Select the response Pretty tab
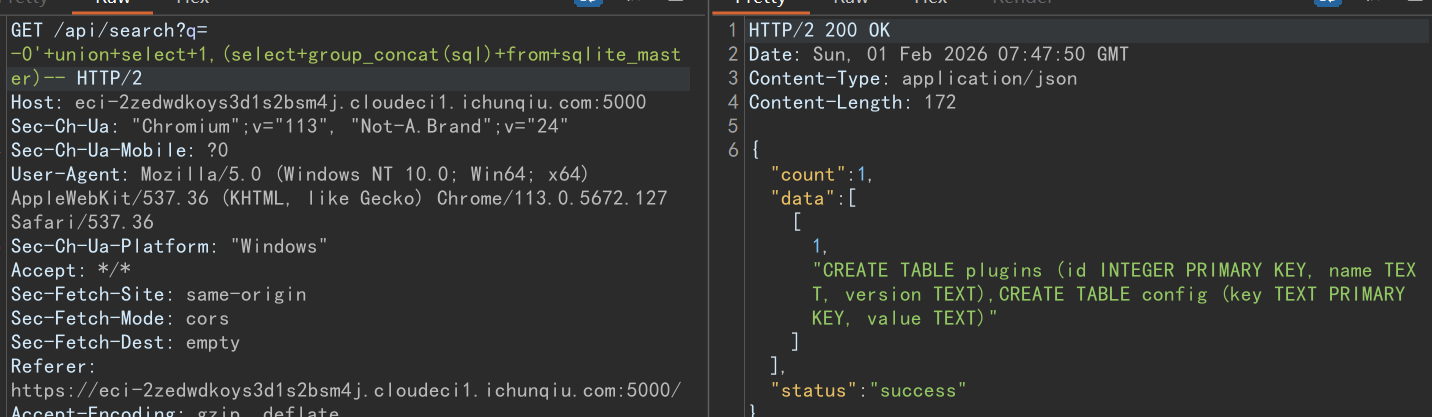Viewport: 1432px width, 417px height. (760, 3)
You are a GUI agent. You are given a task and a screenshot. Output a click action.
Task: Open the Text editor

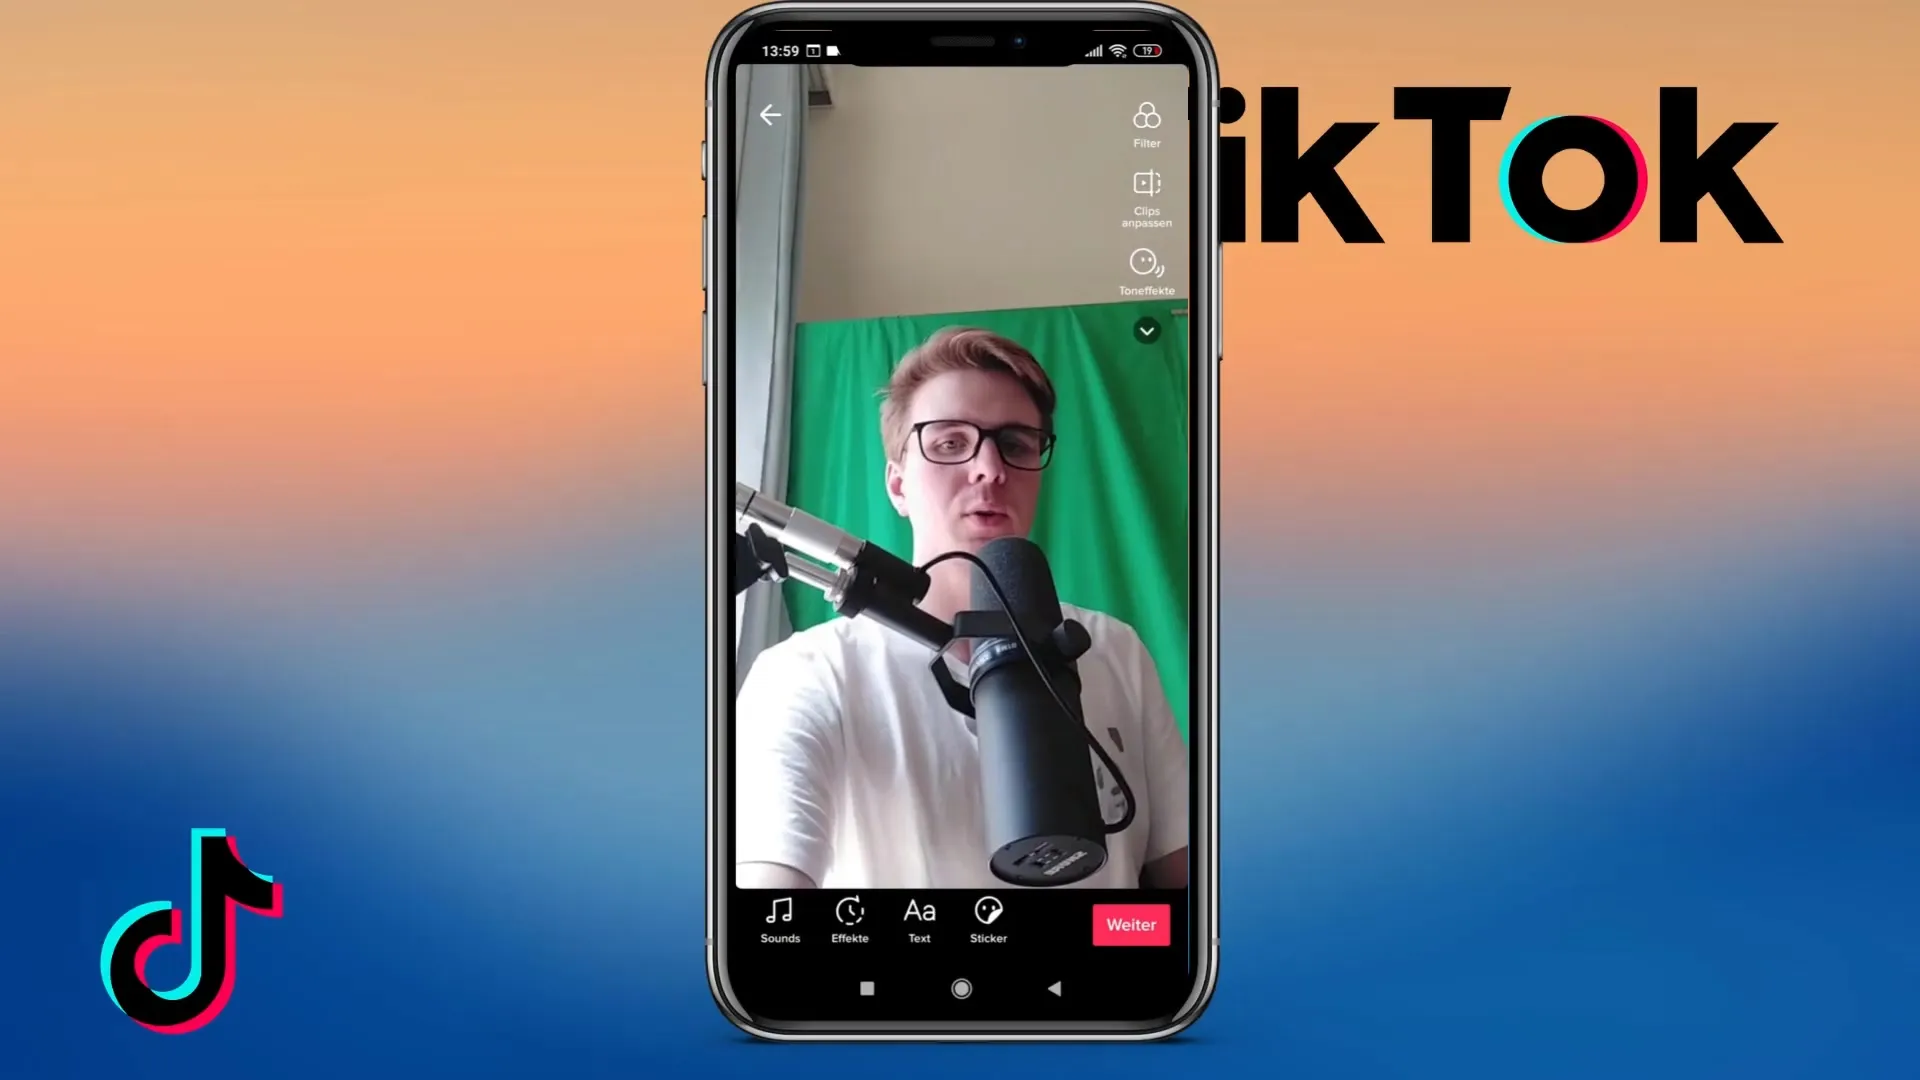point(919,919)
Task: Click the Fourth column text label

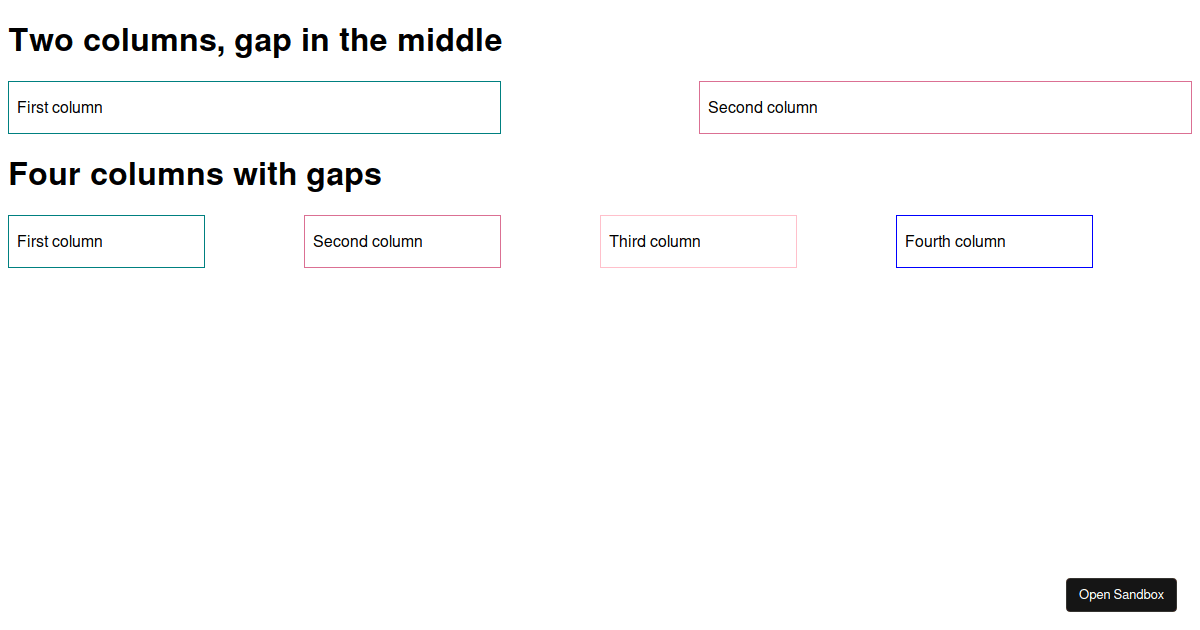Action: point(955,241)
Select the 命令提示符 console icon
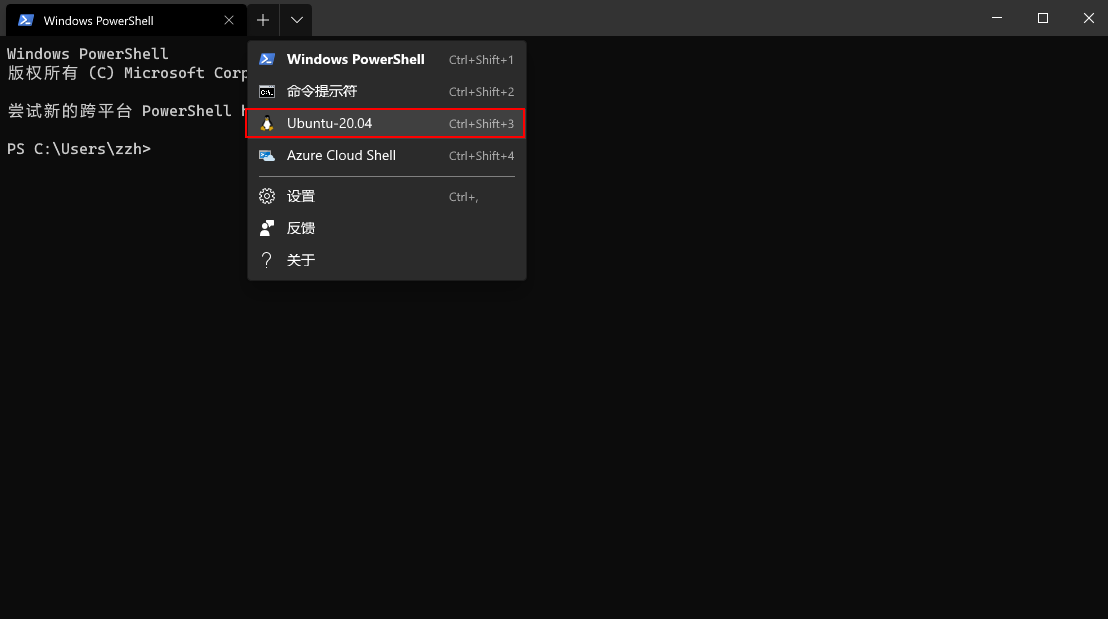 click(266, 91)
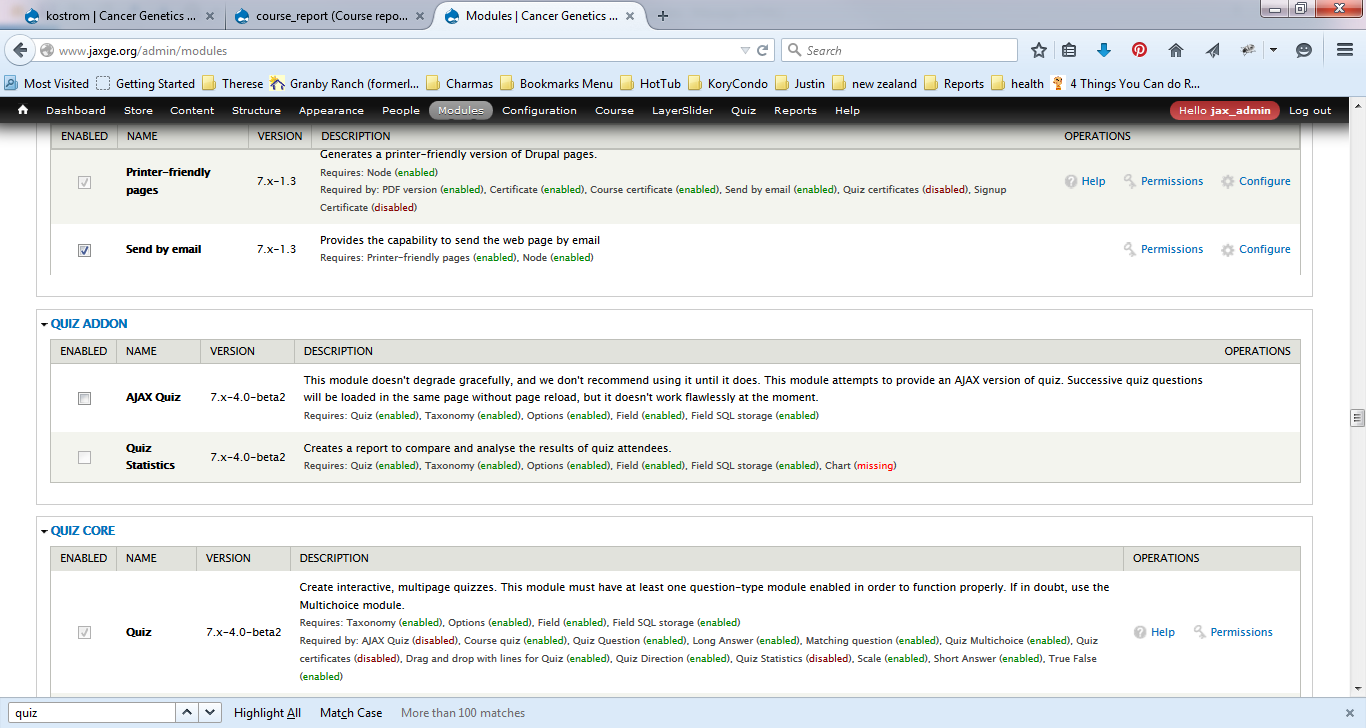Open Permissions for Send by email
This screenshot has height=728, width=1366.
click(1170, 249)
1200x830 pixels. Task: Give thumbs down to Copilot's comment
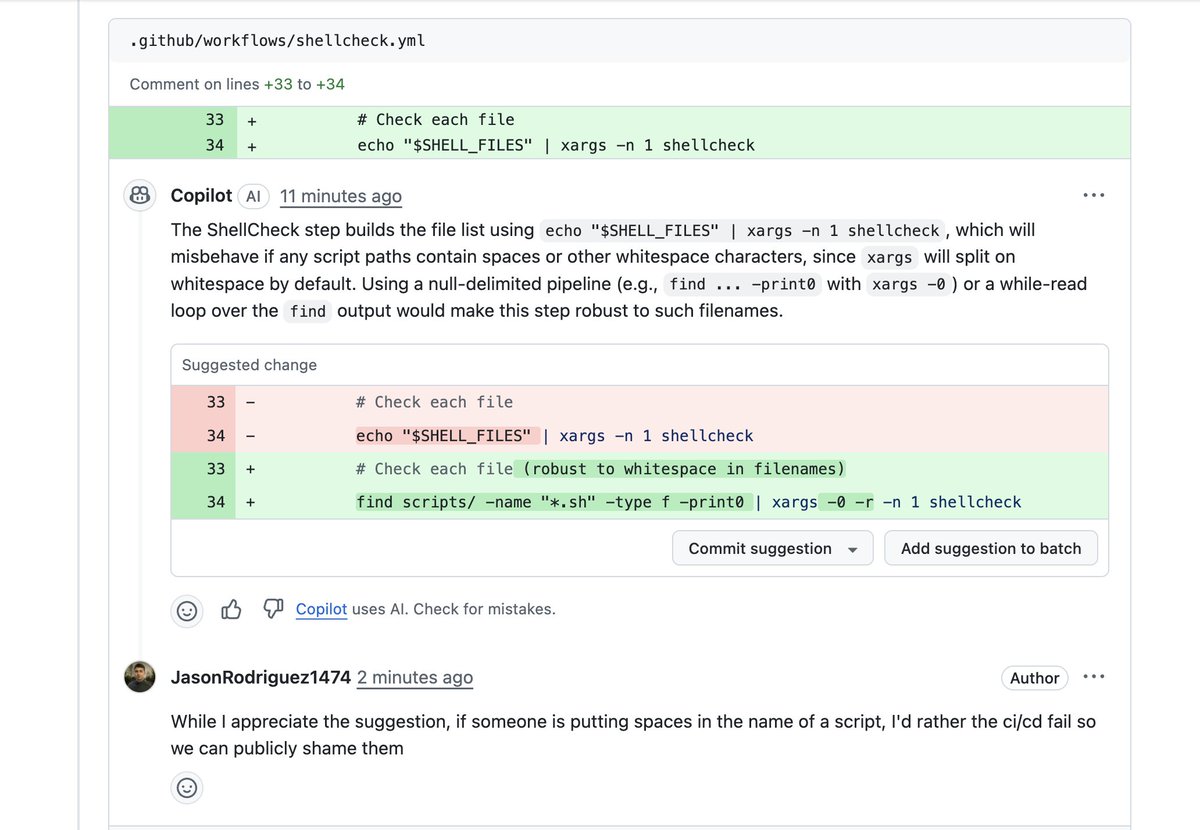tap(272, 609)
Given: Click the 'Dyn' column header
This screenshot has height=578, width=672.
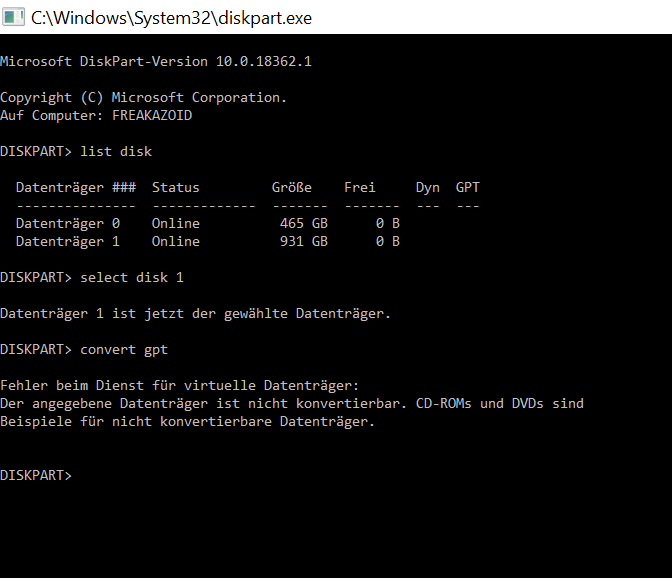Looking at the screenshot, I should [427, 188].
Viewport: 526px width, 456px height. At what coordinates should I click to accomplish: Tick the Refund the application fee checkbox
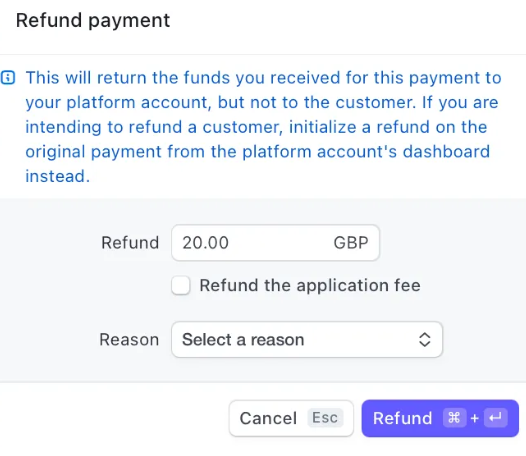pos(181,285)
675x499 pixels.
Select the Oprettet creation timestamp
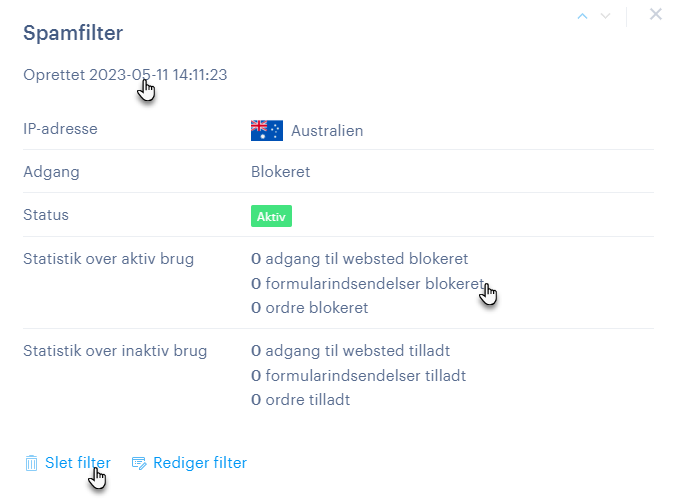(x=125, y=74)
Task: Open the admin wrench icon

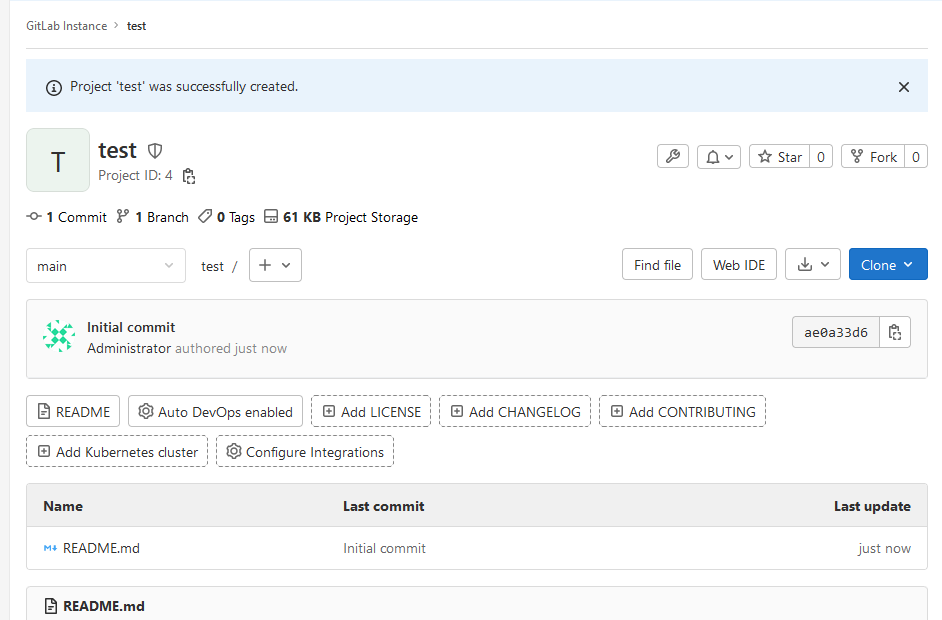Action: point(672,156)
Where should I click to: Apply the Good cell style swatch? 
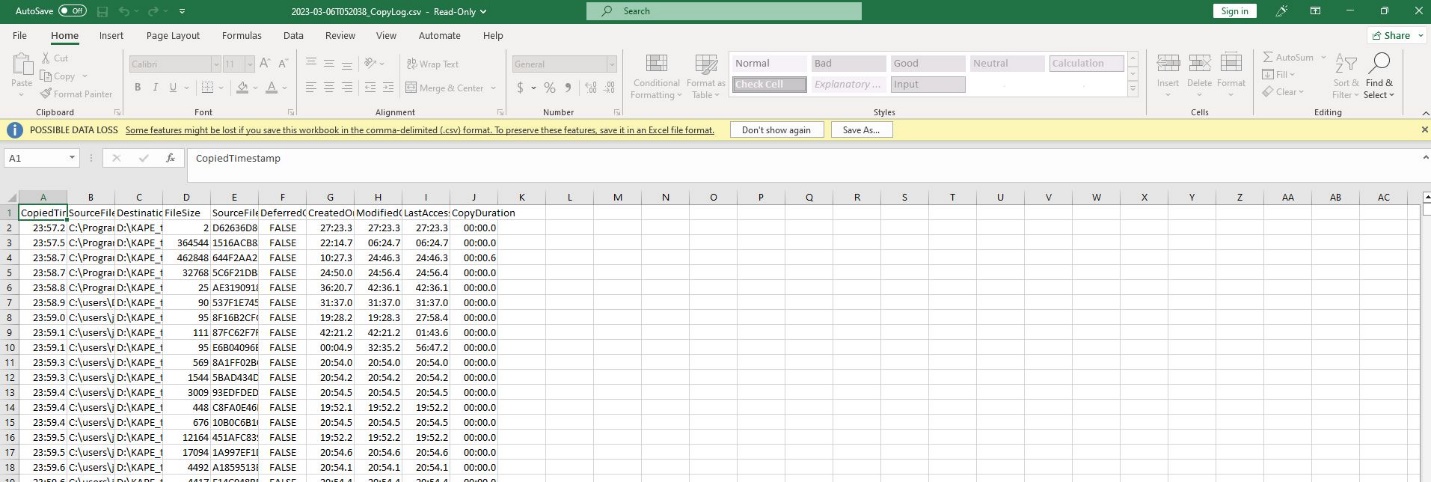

----

§ **Your task**
The answer should consist only of the lines from the line with "675x499 pixels." through the last line of the data, repeated exactly; pictures stay out.

§ **Task response**
675x499 pixels.
Select the Oprettet creation timestamp
(x=125, y=74)
Task: Open the admin wrench icon

Action: point(672,156)
Where should I click to: Apply the Good cell style swatch? 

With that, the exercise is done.